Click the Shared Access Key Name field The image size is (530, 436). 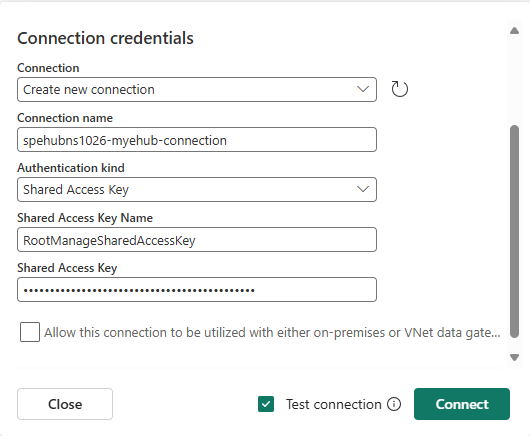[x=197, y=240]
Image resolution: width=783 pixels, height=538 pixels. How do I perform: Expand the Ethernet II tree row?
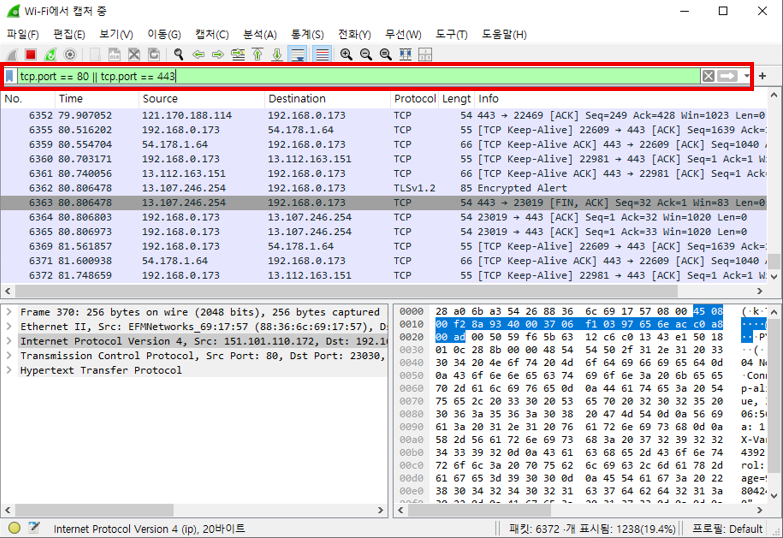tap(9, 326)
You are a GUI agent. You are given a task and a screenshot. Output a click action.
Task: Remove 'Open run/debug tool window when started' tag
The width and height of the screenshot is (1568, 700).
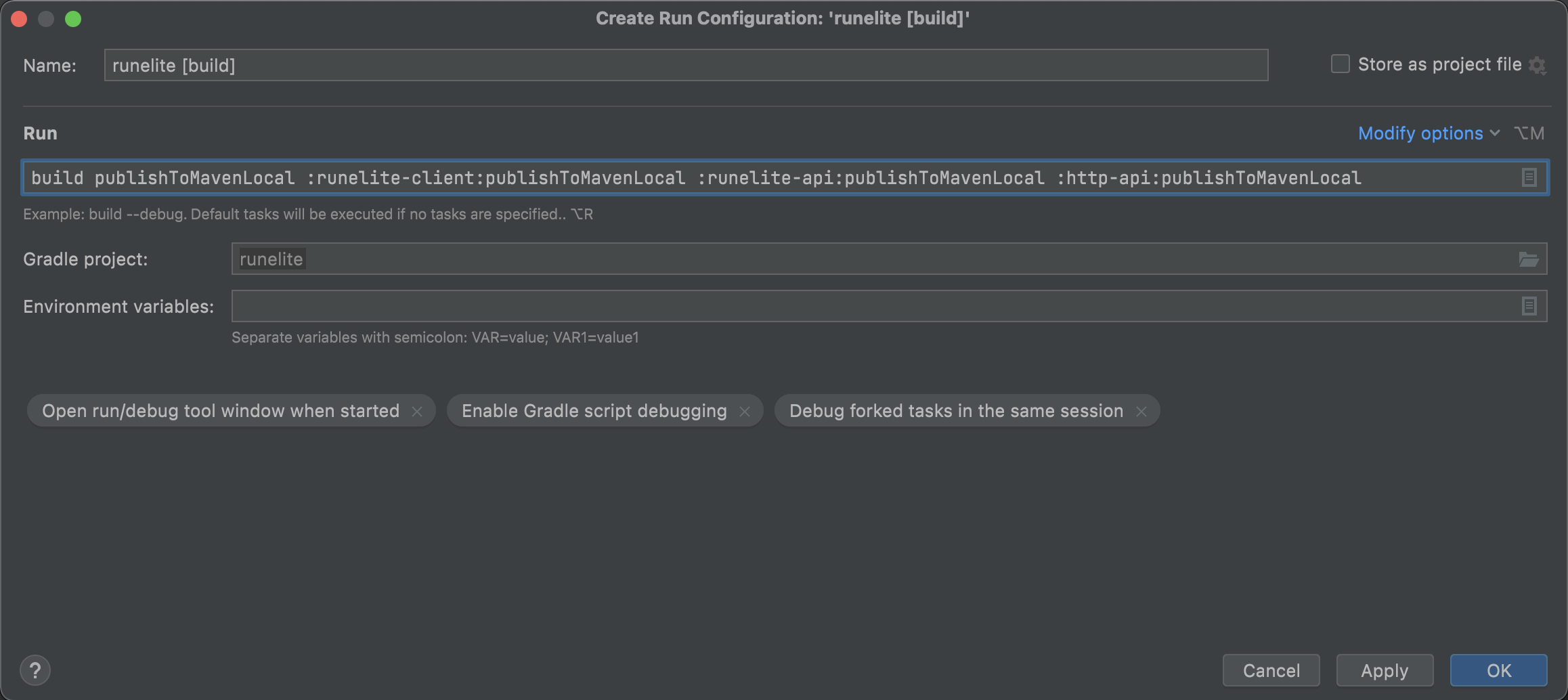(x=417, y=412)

━━━

WORK TO COMPLETE: The answer should consist solely of the lines from the one containing "Task: Remove 'Open" through the last line of the material, copied exactly, with pictures left out.

REPLY:
Task: Remove 'Open run/debug tool window when started' tag
The width and height of the screenshot is (1568, 700).
(x=417, y=412)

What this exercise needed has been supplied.